Stated task
Please pull out each line in the entries below that contains the word "coordinates" and copy it in full.

################

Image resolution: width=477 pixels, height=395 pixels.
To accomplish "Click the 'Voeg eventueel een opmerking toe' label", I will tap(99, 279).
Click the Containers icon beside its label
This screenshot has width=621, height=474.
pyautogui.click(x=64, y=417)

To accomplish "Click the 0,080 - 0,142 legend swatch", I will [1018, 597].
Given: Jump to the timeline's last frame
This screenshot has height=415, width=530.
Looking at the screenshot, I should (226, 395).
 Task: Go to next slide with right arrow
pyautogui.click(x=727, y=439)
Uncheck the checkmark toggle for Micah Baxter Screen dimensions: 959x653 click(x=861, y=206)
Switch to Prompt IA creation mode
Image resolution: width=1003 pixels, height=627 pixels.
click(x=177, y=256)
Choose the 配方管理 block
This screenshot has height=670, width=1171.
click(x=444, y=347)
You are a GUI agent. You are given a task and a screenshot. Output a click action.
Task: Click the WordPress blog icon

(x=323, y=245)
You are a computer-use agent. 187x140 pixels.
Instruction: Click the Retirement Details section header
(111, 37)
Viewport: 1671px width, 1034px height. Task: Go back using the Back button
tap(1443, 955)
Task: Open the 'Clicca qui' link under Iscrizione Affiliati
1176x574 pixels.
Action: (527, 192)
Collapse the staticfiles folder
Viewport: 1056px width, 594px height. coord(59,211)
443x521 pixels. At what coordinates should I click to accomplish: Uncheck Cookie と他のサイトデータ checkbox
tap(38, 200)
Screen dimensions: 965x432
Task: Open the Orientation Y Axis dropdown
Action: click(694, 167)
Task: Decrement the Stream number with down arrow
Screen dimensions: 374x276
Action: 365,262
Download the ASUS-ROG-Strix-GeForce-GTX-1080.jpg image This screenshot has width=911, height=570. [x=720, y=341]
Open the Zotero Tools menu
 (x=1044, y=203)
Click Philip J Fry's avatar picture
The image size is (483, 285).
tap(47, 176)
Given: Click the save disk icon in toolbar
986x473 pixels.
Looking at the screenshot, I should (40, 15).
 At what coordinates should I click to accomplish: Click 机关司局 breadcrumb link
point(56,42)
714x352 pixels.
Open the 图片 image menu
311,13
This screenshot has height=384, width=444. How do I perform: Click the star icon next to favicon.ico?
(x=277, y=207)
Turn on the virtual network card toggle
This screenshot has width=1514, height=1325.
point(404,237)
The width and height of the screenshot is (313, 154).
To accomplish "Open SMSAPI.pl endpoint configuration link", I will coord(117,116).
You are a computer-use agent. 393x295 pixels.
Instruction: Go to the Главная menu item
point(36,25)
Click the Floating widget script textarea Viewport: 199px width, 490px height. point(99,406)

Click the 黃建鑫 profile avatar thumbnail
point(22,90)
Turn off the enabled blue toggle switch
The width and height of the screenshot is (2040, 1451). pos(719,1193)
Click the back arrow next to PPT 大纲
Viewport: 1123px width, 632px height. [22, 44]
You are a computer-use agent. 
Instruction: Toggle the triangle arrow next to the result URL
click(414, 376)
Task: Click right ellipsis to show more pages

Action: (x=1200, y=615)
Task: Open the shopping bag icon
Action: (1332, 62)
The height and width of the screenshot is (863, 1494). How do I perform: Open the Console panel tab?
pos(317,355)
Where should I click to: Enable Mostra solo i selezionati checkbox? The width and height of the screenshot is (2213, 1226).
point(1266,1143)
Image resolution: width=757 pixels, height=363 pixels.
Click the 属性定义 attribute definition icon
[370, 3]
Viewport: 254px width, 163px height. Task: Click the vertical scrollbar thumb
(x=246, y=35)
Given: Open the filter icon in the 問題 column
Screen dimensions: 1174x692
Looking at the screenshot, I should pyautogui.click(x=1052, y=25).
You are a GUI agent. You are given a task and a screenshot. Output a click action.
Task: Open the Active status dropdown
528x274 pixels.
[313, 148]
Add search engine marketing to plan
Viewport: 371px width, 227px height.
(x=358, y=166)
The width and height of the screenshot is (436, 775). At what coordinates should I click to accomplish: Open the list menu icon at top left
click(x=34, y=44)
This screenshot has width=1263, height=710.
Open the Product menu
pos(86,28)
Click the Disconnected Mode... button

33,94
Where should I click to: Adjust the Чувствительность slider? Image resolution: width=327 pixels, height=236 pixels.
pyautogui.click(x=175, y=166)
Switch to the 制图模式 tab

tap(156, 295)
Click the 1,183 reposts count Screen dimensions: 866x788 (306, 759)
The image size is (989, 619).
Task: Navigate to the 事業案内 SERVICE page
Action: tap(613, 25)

################

Result for this exercise
443x521 pixels. At what coordinates should I click to accomplish: Uncheck Cookie と他のサイトデータ checkbox
 At what coordinates should I click to accomplish: Click 机关司局 breadcrumb link
The width and height of the screenshot is (436, 775). At what coordinates should I click to accomplish: Open the list menu icon at top left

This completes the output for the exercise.